#### [WRITTEN TASK]
Turn the rows into a numbered list, starting at the first row and ending at the line that contains "Uncheck the Wrap". Include both ends and omit any blank lines.

#### [AVAILABLE DATA]
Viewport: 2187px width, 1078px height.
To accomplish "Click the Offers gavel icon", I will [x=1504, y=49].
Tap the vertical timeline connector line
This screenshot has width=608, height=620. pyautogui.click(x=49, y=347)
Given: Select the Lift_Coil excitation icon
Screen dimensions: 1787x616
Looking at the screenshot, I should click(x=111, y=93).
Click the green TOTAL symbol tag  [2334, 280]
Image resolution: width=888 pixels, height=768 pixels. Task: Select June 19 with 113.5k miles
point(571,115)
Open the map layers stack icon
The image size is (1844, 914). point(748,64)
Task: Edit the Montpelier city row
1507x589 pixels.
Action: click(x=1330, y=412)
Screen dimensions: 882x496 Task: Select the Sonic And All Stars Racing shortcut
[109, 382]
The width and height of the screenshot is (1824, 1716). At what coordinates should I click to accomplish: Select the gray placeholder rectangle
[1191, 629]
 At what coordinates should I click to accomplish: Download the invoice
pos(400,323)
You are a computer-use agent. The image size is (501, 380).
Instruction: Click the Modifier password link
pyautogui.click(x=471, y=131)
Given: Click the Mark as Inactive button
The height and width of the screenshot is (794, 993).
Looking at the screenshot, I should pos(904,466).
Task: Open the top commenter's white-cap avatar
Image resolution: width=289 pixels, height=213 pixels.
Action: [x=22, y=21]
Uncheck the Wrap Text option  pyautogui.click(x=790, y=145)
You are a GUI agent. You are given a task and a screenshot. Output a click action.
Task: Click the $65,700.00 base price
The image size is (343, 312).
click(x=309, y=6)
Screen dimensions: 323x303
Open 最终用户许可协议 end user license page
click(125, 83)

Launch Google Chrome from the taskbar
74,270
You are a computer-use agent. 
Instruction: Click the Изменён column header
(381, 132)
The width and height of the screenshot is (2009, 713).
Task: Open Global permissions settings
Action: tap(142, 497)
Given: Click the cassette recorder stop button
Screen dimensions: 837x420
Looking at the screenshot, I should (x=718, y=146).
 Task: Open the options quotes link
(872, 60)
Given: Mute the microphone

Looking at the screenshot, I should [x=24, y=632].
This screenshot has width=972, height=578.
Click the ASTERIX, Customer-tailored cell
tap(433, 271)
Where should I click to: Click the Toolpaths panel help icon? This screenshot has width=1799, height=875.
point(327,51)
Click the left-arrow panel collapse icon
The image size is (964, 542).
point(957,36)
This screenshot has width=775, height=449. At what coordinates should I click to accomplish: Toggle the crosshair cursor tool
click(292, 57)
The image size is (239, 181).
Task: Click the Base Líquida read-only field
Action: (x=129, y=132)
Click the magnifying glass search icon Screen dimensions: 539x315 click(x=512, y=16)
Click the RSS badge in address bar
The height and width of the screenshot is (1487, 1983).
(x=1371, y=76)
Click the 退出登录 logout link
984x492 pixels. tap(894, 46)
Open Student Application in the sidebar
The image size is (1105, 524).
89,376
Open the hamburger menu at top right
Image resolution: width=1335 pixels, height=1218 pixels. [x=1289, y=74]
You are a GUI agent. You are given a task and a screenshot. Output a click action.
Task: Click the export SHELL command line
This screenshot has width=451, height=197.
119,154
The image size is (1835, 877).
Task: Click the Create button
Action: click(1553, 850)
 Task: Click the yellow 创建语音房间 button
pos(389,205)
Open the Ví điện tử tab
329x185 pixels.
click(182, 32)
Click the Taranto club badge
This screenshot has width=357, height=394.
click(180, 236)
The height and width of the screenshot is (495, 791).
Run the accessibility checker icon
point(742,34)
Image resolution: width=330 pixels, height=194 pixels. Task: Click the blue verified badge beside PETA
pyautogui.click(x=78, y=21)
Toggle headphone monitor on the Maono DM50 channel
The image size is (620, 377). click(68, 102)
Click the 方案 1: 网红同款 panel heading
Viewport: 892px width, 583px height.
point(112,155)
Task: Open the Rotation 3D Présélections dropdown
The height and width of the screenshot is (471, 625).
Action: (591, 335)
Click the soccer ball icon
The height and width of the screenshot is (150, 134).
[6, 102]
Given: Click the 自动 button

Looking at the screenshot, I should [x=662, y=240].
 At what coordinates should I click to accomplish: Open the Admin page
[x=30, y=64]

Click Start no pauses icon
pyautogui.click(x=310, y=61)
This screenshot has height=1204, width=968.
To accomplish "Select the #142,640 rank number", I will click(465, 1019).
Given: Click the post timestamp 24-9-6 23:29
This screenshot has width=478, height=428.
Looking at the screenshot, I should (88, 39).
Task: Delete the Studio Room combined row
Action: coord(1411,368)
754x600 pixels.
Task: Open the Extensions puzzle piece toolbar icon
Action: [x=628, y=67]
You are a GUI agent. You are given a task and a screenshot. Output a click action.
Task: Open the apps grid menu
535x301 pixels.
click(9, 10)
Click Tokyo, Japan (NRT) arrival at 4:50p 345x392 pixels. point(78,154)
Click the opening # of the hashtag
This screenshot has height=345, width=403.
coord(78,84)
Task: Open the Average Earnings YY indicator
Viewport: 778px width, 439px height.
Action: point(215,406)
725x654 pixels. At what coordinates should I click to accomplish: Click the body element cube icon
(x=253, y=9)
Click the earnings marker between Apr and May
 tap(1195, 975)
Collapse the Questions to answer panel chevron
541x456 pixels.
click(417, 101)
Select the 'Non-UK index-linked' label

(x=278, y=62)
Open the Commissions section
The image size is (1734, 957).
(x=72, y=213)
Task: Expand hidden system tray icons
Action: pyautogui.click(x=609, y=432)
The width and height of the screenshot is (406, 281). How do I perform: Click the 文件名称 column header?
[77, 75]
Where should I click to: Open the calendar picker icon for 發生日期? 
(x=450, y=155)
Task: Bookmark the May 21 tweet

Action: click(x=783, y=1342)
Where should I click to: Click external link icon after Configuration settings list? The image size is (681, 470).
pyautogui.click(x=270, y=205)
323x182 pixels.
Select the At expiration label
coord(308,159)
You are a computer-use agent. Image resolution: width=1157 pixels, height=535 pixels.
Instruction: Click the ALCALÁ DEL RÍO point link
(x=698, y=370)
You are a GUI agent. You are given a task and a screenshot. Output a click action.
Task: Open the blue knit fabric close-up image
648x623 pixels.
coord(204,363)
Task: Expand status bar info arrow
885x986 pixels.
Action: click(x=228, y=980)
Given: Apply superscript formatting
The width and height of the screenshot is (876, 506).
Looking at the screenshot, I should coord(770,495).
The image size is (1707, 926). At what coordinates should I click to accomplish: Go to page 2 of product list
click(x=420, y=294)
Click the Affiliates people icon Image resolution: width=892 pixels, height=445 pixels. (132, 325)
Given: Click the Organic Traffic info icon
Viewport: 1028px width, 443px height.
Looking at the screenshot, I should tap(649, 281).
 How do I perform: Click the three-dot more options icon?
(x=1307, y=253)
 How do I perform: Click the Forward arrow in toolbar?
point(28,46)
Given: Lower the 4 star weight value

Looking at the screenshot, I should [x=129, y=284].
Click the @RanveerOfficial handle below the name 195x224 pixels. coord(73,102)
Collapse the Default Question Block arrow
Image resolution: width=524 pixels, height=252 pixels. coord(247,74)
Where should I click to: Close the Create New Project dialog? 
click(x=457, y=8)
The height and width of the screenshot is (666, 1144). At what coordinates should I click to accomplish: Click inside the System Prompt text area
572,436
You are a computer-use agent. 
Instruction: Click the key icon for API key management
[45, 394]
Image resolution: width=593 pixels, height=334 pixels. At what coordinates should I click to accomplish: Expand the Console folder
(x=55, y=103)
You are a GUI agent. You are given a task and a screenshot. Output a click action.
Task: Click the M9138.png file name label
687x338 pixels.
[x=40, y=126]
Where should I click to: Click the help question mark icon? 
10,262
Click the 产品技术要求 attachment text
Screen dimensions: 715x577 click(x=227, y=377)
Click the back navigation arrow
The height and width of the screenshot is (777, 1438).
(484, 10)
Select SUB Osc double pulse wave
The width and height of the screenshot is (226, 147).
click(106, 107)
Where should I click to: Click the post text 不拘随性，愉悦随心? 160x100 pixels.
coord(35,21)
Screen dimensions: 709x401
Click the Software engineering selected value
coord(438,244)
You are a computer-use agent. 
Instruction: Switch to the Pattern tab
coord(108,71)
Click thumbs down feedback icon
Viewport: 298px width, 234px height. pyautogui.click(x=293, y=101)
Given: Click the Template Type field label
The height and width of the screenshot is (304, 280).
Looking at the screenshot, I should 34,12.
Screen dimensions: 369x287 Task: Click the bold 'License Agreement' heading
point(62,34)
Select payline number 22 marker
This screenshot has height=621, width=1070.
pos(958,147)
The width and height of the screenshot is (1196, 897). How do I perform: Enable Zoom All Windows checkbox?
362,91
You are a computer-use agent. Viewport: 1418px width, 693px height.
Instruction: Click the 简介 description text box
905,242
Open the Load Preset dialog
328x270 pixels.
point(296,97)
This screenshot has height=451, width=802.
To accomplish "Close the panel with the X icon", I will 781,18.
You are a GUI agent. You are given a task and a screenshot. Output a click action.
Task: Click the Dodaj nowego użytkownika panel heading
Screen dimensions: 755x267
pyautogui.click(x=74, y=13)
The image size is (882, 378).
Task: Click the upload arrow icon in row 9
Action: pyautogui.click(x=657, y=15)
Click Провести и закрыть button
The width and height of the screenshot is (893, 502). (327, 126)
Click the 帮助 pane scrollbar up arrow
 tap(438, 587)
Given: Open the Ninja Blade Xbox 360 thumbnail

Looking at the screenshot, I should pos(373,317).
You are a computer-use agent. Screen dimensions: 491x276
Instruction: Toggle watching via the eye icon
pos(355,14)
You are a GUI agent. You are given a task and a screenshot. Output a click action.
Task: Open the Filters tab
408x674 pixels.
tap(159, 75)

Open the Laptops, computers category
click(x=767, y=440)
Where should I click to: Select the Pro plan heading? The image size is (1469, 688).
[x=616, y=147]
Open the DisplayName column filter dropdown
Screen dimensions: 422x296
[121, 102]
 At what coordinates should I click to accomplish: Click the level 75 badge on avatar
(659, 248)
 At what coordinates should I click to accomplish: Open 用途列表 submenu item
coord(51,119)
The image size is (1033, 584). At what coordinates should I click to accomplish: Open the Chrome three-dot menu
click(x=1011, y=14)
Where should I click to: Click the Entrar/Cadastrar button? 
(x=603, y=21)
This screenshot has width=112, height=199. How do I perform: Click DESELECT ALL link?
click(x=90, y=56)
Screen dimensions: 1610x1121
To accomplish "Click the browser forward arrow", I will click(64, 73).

#### [REPLY]
1. Viewport: 2187px width, 1078px height.
2. To accomplish "Click the Offers gavel icon", I will [x=1504, y=49].
3. Tap the vertical timeline connector line
4. This screenshot has width=608, height=620. pyautogui.click(x=49, y=347)
5. Given: Select the Lift_Coil excitation icon
6. Screen dimensions: 1787x616
7. Looking at the screenshot, I should click(x=111, y=93).
8. Click the green TOTAL symbol tag  [2334, 280]
9. Image resolution: width=888 pixels, height=768 pixels. Task: Select June 19 with 113.5k miles
10. point(571,115)
11. Open the map layers stack icon
12. The image size is (1844, 914). point(748,64)
13. Task: Edit the Montpelier city row
14. 1507x589 pixels.
15. Action: click(x=1330, y=412)
16. Screen dimensions: 882x496 Task: Select the Sonic And All Stars Racing shortcut
17. [109, 382]
18. The width and height of the screenshot is (1824, 1716). At what coordinates should I click to accomplish: Select the gray placeholder rectangle
19. [1191, 629]
20.  At what coordinates should I click to accomplish: Download the invoice
21. pos(400,323)
22. You are a computer-use agent. The image size is (501, 380).
23. Instruction: Click the Modifier password link
24. pyautogui.click(x=471, y=131)
25. Given: Click the Mark as Inactive button
26. The height and width of the screenshot is (794, 993).
27. Looking at the screenshot, I should pos(904,466).
28. Task: Open the top commenter's white-cap avatar
29. Image resolution: width=289 pixels, height=213 pixels.
30. Action: [x=22, y=21]
31. Uncheck the Wrap Text option  pyautogui.click(x=790, y=145)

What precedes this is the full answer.